Toda vez que ouço a
palavra sustentabilidade, fico a pensar no abismo que se interpõe entre fala e
conduta, entre ideal e realidade. O que me assombra nesse abismo não é sua
profundeza, mas suas margens fugidias (em planos distintos), inapropriadas para
a sustentação de uma ponte.
Tal
impossibilidade aumenta caso a fala denuncie o (pre)conceito manjado de que o
uso dos recursos naturais no presente “não pode comprometer a satisfação das
necessidades das gerações futuras”1. A Wikipédia apenas repercute o
homocentrismo.
Há
um reconhecimento (subentendido na definição acima): os recursos naturais são
bastante explorados atualmente. O passo seguinte, que escancara o abismo,
consiste em substituir o “não pode comprometer” por “já compromete”.
A
trajetória do homem (em relação ao meio ambiente), do Paleolítico à
pós-modernidade, resume-se em três fases mais ou menos longas: a dependência
completa, o domínio e a destruição acelerada.
Zygmunt
Bauman nos indica o caso da Ilha de Páscoa, no Pacífico, como cenário
previsível para o planeta a caminho do superpovoamento pelo homo sapiens. A Ilha de Páscoa
já foi
autossuficiente e próspera do ponto de vista econômico e cultural, desde os
tempos dos assentamentos humanos iniciais, estabelecidos no curso do primeiro
milênio; e que, no entanto, à época da chegada dos europeus, em 1772, viu sua
população reduzir-se de quinze mil pessoas para duas ou três mil um século
depois. O principal culpado e a causa imediata dessa catástrofe foram a
agricultura e a caça excessivas, resultando no desflorestamento da ilha,
seguido pela erosão da camada superficial do solo2.
Qual
o quadro se apresentaria à humanidade sobrevivente com a diminuição
catastrofista de 5,6 bilhões de pessoas? Uma redução proporcional já ocorreu na
Ilha de Páscoa, cujo território é um pouco menor que o Paraná.
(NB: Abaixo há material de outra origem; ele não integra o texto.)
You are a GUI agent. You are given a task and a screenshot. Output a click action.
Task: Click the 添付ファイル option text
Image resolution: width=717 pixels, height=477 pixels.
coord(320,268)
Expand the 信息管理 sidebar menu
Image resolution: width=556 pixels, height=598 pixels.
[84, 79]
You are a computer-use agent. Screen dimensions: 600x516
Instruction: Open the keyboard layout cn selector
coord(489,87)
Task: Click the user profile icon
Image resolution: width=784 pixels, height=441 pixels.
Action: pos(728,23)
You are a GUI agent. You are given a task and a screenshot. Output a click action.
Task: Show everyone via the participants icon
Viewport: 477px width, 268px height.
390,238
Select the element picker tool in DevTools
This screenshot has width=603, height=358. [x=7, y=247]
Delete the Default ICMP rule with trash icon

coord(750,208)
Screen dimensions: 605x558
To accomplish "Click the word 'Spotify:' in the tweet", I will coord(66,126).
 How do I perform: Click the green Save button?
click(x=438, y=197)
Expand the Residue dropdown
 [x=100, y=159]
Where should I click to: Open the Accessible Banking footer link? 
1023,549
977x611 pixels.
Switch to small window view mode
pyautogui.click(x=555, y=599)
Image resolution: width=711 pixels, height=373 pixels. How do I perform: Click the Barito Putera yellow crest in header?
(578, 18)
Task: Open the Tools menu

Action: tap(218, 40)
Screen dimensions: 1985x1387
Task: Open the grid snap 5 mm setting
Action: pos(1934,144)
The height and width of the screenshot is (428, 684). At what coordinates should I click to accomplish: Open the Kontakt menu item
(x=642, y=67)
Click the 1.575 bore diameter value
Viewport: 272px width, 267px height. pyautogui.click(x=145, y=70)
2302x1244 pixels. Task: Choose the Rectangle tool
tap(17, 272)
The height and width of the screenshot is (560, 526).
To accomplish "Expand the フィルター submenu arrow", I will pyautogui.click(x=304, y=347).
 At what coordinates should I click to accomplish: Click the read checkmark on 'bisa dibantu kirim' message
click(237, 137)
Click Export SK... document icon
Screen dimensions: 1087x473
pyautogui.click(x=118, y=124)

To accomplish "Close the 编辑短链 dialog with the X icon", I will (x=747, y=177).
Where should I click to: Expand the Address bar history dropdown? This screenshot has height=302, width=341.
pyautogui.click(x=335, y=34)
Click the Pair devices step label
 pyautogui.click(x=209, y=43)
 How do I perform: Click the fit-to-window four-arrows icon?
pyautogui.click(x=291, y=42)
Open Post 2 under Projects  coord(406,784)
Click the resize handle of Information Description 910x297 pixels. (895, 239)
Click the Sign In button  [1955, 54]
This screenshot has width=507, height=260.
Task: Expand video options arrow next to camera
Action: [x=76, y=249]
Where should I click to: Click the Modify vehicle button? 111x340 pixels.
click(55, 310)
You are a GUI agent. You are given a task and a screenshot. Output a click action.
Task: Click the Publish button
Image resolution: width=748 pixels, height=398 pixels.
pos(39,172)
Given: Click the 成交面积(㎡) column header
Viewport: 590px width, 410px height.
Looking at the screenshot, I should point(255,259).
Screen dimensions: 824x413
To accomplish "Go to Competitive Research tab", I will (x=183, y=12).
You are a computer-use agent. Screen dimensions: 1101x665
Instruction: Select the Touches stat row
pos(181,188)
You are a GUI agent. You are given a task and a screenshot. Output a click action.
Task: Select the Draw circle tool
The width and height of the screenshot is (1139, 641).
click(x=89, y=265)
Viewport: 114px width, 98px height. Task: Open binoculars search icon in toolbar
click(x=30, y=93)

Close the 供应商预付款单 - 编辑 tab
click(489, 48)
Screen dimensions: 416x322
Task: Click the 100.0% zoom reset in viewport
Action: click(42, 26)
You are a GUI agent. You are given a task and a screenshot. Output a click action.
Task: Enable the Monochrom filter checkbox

Ouras sociedades
colapsaram pelos mesmos motivos.
A
agricultura continua a ser a principal responsável pela agressão mais duradoura
e contundente ao planeta, malgrado os avanços tecnológicos e os métodos menos
prejudiciais, como a rotação de cultura e o plantio direto.
O
homem é o fator de insustentabilidade (desde que foi expulso do paraíso), mesmo
que desenvolva a consciência de preservação ambiental. Entre sua consciência e
a prática, todavia, coloca-se o abismo a que fiz referência acima.
NOTAS
2.
BAUMAN,
Zygmunt. Mal líquido: vivendo num mundo
sem alternativas/Zygmunt Bauman, Leonidas Donskis; tradução Carlos Alberto
Medeiros. – 1. Ed. – Rio de Janeiro: Zahar, 2019, p. 63.